Monthly Report May-25: US Markets Rebound in May as Trade Negotiations Advance

Monday June 2 2025 08:06

Key Factors

  1. Oil Market Volatility
    OPEC+’s potential output increase in July caps prices amid signs of softening demand.
    Sentiment reflects a shift from price defense to reclaiming market share.
  2. BoE Policy Outlook
    Sticky food inflation dampens expectations for further BoE rate cuts.
    Officials remain cautious, with consensus forming around just one additional cut.
  3. Fed Positioning
    Chair Powell reiterated the Fed’s independence, tying any policy move to incoming data.
    Summary of Economic Projections may reshape expectations for 2025 cuts.
  4. Tariff Legal Uncertainty
    Federal appeals court temporarily reinstated Trump’s tariffs.
    Ongoing tariff unpredictability increases investor risk aversion.

Gold Outlook

The legal uncertainty surrounding Trump’s sweeping tariff agenda continues to inject volatility into the global trade and financial landscape. While a federal trade court recently blocked many of the tariffs, considering the methods used to implement them unlawful, a federal appeals court has since granted a temporary stay, allowing the tariffs to remain in effect for now. This pause enables further legal review and delays any meaningful change to the current tariff regime, though the final outcome remains unsettled.

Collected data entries

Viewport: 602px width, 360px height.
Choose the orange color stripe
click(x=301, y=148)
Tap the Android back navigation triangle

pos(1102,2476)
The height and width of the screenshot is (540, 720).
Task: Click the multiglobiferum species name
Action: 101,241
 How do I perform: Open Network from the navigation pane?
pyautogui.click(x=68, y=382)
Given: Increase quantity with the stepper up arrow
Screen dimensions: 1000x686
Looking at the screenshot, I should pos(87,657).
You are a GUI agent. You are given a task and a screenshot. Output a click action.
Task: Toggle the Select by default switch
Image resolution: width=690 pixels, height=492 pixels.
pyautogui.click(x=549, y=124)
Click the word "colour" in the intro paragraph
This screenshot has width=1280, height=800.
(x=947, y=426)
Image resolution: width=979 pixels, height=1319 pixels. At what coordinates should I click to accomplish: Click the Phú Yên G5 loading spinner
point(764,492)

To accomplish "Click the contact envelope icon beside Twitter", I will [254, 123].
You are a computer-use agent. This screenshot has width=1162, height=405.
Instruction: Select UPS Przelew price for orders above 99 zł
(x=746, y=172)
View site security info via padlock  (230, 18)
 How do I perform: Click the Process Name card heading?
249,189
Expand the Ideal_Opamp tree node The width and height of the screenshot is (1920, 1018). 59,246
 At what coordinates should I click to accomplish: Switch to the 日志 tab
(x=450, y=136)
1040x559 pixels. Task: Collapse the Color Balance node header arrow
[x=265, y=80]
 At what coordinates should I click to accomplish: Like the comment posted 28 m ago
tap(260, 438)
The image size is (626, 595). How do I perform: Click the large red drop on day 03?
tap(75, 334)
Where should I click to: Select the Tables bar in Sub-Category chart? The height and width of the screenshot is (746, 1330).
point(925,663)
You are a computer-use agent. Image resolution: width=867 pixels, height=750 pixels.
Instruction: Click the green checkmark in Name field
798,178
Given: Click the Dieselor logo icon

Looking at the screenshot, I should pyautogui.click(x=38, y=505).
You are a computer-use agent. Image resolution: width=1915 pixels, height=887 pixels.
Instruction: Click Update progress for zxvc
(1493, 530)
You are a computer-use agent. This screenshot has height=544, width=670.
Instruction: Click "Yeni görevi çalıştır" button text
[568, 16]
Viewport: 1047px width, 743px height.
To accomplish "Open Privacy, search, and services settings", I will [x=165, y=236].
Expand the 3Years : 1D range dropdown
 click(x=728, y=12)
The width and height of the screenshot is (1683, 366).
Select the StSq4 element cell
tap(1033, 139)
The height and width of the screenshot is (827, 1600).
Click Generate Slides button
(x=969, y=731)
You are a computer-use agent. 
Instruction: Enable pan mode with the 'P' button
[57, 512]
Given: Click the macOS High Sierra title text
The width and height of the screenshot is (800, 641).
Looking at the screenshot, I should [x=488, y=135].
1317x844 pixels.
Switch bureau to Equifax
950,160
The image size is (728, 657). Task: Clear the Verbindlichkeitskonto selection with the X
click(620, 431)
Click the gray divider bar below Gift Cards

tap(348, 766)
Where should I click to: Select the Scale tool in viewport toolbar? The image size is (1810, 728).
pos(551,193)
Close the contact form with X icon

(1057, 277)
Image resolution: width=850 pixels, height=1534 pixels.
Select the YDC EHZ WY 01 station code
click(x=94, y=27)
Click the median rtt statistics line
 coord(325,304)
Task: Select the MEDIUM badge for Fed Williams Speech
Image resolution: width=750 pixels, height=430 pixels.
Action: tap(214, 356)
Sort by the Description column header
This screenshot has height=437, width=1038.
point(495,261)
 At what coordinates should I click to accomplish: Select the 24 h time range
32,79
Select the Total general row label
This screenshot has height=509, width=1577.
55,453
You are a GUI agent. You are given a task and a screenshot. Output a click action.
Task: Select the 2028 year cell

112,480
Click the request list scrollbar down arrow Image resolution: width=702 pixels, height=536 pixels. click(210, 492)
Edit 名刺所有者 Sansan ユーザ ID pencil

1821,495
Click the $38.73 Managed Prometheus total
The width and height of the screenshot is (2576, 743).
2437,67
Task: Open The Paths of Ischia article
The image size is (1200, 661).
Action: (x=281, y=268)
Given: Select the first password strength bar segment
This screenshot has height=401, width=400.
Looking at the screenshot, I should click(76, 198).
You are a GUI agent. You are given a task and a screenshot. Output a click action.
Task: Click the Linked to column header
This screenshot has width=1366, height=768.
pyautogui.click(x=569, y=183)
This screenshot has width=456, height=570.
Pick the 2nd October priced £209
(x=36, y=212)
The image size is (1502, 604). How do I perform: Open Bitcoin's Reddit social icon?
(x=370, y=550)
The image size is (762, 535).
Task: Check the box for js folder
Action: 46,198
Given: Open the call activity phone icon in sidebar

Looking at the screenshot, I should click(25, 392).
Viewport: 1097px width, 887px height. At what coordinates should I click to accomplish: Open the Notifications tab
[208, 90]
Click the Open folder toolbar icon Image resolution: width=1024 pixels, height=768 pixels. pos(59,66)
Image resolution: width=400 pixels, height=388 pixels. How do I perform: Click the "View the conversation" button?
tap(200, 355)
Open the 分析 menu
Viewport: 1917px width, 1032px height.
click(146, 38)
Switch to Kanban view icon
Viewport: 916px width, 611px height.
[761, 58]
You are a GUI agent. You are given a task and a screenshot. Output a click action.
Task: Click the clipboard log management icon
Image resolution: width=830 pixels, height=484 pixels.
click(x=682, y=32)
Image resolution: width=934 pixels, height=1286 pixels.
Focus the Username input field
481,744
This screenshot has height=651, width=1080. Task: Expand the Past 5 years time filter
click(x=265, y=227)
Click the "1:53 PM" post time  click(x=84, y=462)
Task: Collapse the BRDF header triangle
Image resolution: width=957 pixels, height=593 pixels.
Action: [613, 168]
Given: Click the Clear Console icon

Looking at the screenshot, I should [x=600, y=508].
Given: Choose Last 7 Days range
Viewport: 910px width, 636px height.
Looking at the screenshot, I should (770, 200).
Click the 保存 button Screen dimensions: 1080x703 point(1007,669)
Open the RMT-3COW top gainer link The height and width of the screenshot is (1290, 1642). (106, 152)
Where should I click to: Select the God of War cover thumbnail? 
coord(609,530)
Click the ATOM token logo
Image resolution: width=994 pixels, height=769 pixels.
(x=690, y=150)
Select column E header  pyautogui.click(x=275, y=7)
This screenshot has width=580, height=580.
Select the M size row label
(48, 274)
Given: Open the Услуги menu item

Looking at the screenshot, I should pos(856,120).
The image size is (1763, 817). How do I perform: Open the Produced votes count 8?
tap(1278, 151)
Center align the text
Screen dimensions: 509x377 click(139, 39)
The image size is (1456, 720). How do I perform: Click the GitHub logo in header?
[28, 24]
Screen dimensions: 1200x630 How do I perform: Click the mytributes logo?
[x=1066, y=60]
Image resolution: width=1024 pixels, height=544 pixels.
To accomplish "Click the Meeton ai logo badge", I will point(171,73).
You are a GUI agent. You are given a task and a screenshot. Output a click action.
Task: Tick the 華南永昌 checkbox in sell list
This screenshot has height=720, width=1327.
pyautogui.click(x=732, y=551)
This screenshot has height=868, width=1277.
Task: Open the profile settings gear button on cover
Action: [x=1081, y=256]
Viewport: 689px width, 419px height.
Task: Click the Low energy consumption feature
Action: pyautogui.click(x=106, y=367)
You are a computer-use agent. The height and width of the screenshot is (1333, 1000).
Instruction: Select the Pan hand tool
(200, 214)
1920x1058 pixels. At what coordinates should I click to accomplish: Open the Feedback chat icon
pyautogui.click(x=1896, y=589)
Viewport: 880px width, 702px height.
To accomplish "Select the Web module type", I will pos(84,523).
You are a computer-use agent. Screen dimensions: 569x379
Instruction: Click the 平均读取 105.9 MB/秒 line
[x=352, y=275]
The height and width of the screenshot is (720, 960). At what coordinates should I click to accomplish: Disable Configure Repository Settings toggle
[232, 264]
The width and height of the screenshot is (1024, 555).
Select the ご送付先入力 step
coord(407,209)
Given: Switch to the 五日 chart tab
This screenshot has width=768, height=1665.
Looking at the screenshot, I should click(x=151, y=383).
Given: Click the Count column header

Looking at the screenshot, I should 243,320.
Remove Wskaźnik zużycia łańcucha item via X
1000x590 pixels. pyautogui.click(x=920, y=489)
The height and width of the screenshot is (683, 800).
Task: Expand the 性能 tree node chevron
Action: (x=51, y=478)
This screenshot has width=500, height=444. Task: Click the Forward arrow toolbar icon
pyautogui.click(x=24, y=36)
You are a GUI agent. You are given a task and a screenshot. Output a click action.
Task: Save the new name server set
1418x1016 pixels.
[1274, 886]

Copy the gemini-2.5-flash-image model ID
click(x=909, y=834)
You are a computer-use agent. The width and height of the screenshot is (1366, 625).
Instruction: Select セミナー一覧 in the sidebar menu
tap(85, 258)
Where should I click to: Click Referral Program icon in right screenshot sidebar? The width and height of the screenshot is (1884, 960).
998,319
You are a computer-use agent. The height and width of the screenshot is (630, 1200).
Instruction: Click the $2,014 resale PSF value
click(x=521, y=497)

TASK DETAILS —
Translate this sentence from the May 2025 monthly markets report into Spanish: "Chair Powell reiterated the Fed’s independence, tying any policy move to incoming data."

OUTPUT FOR THIS TASK —
El presidente Powell reiteró la independencia de la Fed, vinculando cualquier medida de política a los datos entrantes.